Debt markets open again for sub-Saharan Africa - Fitch

Published 30/11/2020, 13:12
© Reuters.

By Tom Arnold
LONDON, Nov 30 (Reuters) - Ivory Coast, Ghana and Kenya may
all tap international debt markets in 2021, Fitch Ratings said,
as investor sentiment towards the region improves after the
former's recent 1 billion euros ($1.2 billion) issue.
But weaker-rated nations in sub-Saharan Africa may still
face higher funding costs than before the coronavirus pandemic,
which could discourage their return to markets, Fitch said in a
report released on Monday.
Ivory Coast's Eurobond, which was five times oversubscribed
last week, was sub-Saharan Africa's first of the pandemic era
and underlined a recovery in investor confidence in a region
that has lagged others in returning to the markets after the
shock. Ghana and Gabon both sold debt before the pandemic, but
investor aversion heightened as the virus spread around the
globe and concerns mounted about a deterioration in growth and
public finances.
"We expect other sovereigns to follow Cote d'Ivoire in
issuing Eurobonds in 2021, as market conditions have eased
sharply," Fitch said.
In a sign of improving market sentiment, the JPMorgan
Emerging Market Bond Index (EMBI) Global spread for African
issuers eased back to below 600 basis points in late November
after spiking to more than 1,000 basis points on March 23, Fitch
noted.
Namibia, Nigeria and South Africa will likely roll over
maturing bonds in 2021 when they fall due, with the trio to
conduct further issuance to meet funding needs, Fitch forecast.

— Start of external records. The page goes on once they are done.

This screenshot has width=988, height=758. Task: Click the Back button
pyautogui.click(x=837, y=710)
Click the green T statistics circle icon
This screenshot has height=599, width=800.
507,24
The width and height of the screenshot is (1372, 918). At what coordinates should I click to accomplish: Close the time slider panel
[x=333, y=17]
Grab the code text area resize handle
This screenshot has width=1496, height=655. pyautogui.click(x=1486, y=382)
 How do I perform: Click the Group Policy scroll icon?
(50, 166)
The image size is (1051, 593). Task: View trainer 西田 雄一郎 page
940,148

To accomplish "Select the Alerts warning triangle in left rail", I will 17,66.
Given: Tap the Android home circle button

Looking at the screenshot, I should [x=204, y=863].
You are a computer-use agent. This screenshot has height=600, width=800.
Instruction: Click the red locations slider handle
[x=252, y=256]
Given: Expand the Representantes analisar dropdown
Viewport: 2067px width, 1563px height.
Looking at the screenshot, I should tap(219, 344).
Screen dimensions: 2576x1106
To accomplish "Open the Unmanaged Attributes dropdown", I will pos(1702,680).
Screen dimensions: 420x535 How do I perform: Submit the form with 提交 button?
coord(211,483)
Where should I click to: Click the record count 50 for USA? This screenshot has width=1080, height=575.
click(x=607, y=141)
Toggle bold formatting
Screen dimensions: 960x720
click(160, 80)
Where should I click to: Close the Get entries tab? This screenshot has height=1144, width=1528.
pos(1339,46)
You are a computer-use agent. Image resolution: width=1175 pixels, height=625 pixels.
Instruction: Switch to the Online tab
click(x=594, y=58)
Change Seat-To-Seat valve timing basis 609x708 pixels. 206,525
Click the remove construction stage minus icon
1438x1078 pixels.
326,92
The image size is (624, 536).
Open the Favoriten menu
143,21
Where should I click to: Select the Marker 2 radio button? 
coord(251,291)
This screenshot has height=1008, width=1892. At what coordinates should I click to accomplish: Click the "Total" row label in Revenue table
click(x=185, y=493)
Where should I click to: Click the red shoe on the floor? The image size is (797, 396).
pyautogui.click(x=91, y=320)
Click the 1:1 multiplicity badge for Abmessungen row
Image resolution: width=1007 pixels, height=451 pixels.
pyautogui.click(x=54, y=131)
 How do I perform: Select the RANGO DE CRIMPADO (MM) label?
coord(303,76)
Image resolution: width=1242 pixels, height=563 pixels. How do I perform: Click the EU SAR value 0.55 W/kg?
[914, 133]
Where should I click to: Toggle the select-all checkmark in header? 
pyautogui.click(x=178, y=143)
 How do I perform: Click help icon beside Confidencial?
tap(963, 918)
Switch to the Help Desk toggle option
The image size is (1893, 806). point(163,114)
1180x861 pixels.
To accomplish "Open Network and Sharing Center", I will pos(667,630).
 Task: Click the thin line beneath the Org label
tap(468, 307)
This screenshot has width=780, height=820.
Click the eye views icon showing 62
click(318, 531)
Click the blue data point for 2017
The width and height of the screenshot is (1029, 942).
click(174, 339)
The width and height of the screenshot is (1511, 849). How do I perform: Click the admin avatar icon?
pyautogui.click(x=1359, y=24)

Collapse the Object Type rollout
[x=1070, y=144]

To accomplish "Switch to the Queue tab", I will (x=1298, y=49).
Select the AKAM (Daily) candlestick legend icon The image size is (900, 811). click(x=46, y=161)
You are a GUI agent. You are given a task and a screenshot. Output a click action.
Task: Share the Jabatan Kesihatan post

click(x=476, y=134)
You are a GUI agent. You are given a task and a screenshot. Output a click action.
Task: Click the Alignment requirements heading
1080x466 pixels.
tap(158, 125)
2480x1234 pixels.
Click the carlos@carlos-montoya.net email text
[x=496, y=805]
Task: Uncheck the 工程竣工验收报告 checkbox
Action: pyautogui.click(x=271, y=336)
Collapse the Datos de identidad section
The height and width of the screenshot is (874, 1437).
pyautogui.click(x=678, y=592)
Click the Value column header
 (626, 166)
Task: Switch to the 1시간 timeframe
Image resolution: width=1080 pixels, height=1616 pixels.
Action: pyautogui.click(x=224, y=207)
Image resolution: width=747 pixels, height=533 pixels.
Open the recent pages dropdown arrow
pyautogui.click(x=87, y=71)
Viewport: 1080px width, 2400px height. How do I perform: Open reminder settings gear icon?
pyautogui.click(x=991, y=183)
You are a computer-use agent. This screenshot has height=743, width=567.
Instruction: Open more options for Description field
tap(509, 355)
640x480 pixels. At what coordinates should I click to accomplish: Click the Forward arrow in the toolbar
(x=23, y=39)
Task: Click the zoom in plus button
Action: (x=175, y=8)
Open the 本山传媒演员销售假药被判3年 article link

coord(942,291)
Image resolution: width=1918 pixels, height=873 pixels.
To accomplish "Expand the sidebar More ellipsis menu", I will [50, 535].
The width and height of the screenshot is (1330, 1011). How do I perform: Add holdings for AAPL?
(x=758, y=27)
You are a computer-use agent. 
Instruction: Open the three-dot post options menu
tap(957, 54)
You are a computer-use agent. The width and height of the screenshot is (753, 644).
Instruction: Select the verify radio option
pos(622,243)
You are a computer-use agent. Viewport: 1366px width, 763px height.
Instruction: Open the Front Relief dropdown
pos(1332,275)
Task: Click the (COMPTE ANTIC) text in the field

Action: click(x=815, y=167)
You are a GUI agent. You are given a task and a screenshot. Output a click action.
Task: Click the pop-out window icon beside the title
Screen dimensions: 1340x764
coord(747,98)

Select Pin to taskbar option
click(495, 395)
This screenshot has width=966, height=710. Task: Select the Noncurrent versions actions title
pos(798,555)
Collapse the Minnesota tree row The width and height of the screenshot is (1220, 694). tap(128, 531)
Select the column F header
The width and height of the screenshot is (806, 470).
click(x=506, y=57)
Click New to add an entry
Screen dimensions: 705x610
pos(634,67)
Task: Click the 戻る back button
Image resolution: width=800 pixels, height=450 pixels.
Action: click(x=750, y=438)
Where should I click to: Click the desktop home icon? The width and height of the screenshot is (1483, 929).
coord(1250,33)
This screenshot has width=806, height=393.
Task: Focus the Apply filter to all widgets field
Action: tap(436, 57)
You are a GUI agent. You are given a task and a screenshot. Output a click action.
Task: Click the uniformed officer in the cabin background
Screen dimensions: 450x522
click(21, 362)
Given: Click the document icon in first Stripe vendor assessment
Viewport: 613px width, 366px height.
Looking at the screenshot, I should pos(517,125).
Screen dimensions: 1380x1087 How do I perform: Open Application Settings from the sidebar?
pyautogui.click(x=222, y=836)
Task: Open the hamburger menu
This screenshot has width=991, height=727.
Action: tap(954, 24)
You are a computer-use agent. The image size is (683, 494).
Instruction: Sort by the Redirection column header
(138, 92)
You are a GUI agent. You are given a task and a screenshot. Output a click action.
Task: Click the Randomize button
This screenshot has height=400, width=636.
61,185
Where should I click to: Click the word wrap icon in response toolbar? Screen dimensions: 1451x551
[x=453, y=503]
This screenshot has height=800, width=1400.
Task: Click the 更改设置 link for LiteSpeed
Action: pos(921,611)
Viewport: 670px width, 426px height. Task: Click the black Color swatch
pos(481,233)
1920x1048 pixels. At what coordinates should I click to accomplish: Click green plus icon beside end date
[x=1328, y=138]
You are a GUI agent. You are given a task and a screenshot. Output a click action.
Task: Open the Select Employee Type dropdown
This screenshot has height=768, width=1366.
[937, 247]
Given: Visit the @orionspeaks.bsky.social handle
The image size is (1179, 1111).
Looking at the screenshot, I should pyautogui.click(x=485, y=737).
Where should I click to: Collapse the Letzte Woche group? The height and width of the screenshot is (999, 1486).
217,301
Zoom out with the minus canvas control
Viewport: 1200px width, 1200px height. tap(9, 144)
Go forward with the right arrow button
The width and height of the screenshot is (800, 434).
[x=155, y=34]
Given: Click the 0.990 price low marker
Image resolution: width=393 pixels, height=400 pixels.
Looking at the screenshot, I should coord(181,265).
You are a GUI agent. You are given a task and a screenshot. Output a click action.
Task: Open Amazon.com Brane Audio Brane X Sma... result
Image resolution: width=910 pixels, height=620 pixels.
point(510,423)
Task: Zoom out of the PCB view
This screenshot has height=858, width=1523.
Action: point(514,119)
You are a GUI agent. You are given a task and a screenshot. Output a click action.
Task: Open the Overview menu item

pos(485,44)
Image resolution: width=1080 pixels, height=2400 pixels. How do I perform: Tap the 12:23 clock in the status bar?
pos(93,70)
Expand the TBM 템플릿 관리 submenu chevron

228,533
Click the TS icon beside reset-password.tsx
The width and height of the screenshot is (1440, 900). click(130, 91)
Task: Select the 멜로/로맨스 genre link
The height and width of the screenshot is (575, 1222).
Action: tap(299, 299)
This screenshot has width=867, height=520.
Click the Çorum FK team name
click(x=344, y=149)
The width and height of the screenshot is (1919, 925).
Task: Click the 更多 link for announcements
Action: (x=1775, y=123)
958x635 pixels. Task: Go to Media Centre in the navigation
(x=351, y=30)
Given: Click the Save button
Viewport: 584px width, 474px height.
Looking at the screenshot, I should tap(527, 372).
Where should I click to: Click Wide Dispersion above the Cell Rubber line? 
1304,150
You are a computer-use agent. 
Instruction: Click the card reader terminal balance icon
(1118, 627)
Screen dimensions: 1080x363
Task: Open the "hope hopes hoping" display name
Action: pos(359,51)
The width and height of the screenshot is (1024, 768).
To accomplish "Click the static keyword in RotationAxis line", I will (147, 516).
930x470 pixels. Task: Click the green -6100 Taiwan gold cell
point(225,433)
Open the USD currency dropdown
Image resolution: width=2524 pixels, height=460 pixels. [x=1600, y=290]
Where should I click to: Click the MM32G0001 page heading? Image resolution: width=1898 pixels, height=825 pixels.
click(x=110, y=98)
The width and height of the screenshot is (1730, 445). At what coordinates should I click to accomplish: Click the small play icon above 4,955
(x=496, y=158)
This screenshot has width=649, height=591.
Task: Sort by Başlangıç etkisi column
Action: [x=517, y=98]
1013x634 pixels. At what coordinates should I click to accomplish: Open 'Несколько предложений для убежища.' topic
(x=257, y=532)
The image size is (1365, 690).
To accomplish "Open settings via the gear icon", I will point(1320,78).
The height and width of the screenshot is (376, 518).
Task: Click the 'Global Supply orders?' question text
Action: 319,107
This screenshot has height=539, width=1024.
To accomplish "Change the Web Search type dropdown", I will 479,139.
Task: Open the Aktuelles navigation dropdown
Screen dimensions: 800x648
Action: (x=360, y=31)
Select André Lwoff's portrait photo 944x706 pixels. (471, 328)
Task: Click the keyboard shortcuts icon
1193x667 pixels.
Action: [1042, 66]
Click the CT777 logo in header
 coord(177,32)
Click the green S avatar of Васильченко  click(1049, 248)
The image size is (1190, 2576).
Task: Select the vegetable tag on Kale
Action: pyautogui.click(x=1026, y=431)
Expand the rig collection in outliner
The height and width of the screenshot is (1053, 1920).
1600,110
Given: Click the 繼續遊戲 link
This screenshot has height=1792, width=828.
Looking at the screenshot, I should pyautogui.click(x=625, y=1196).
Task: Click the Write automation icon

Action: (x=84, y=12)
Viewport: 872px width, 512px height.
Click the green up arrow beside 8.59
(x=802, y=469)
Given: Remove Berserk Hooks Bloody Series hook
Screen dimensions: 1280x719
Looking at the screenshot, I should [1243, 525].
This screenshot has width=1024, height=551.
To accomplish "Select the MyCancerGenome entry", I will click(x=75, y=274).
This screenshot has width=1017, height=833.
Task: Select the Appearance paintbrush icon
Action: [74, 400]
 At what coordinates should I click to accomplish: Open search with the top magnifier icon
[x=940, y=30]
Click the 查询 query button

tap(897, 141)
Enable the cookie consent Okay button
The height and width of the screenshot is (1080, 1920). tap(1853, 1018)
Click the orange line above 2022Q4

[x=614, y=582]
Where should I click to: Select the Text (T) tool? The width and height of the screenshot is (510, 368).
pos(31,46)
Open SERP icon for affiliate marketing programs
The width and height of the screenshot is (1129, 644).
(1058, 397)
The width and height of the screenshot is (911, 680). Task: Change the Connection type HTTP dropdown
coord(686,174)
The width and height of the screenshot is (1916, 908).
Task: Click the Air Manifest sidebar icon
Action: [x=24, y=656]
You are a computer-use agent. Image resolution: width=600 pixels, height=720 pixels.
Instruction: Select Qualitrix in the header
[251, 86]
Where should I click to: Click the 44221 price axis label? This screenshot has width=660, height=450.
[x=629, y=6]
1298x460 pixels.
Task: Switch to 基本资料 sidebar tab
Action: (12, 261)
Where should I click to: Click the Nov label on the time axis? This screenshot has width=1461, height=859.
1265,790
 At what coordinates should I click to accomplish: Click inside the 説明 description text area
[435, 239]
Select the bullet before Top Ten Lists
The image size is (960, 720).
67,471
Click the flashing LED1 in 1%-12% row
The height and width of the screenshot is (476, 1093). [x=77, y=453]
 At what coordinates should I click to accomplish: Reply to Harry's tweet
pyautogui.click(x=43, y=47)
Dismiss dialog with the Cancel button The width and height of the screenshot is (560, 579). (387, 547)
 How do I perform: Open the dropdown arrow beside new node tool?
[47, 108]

Ivory Coast, Ghana and Kenya are also expected to return to
the markets in 2021, with a possibility that other issuers, such
as Benin, could join them, it predicted, given which countries
had been expected to launch issues in pre-pandemic 2020.
But sub-Saharan Africa bond issuance may remain lower than
in previous years, in part reflecting enhanced official creditor
financing, Fitch said, with the International Monetary Fund and
other official creditors continuing to provide strong support.
The G20's Debt Service Suspension Initiative (DSSI), which
can include caps on non-concessional funding, could be extended,
Fitch added.
The initiative will conserve around $9.3 billion for
Fitch-rated sovereigns in the region in 2020, with its extension
to the end of June 2021 providing further support, it said.